DESKRIPSI TUGAS: Siapa saja tokoh yang disebut namanya dalam kutipan tentang Zainul Arifin, tidak termasuk nama yang muncul hanya sebagai bagian dari nama kabinet?

KUTIPAN:
----------

Sebelum itu, sebagai hasil Pemilu 1955 setelah NU keluar dari Masyumi, Zainul Arifin terpilih sebagai Wakil Ketua DPR, dengan ketuanya Mr Sartono (PNI). Setelah itu karirnya terus meningkat dengan diangkat Sebagai Wakil Perdana Menteri (Waperdam) dalam kabinet Ali Sastroamidjojo I. Dalam kabinet Ali II, posisinya digantikan oleh KH DR Idham Chalid, yang ketika itu sudah menjadi Ketua Umum PBNU. Kabinet ini dikenal dengan sebutan Kabinet Ali-Roem-Idham.
Sebagai putera Batak ia memiliki kepribadian yang tegas, tetapi sekaligus luwes dan supel dalam bergaul. Hal itu membuat Zainul Arifin disukai oleh teman dan lawan politiknya, termasuk oleh Bung Karno. Pada periode itu berbagai kepercayaan diamanatkan kepada tokoh ini. Semua tugas yang dibebankan dijalankan dengan baik, mengingat semuanya itu bagian dari perjuanagan mengisi kemrdekaan, karena itu daia sangat tegas menghadapi kelompok yang mengancam keutuhan nasional.

----------

DATA YANG DIBERIKAN:
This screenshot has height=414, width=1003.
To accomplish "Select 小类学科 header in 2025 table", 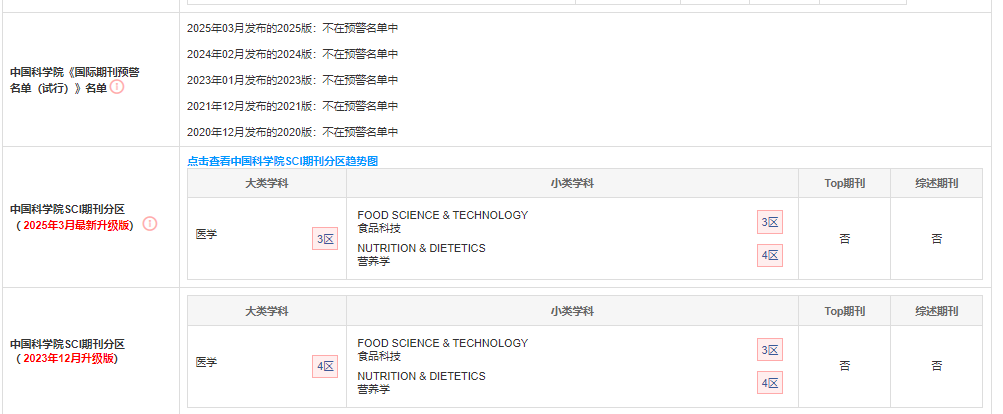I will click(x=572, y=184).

----------

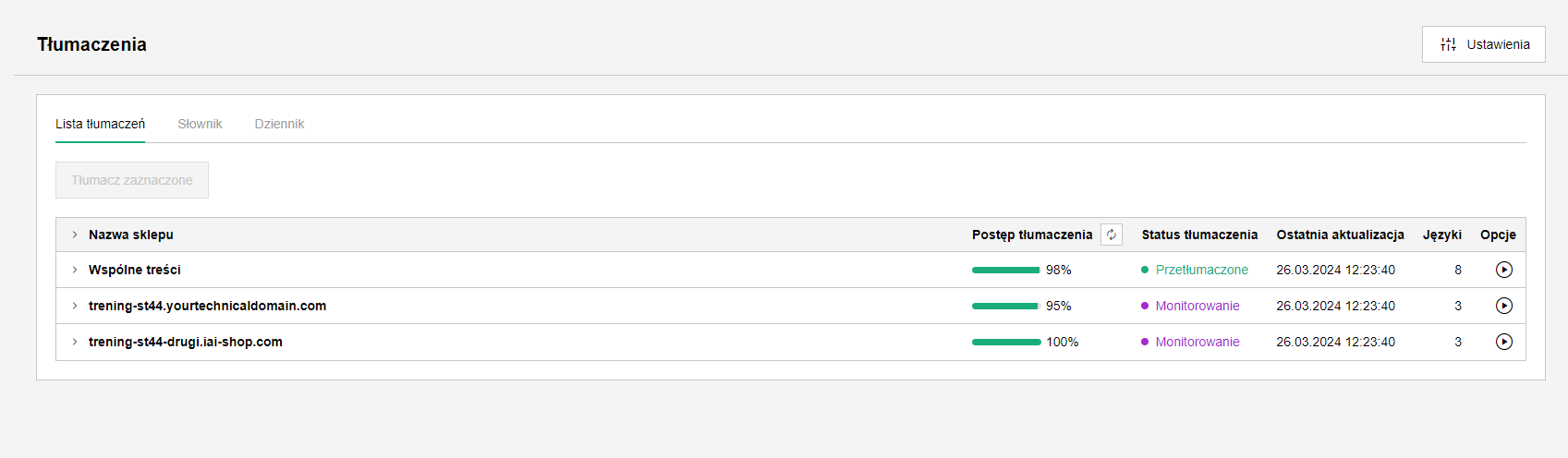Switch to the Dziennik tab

----------

JAWABAN TUGAS: Zainul Arifin, Mr Sartono, KH DR Idham Chalid, Bung Karno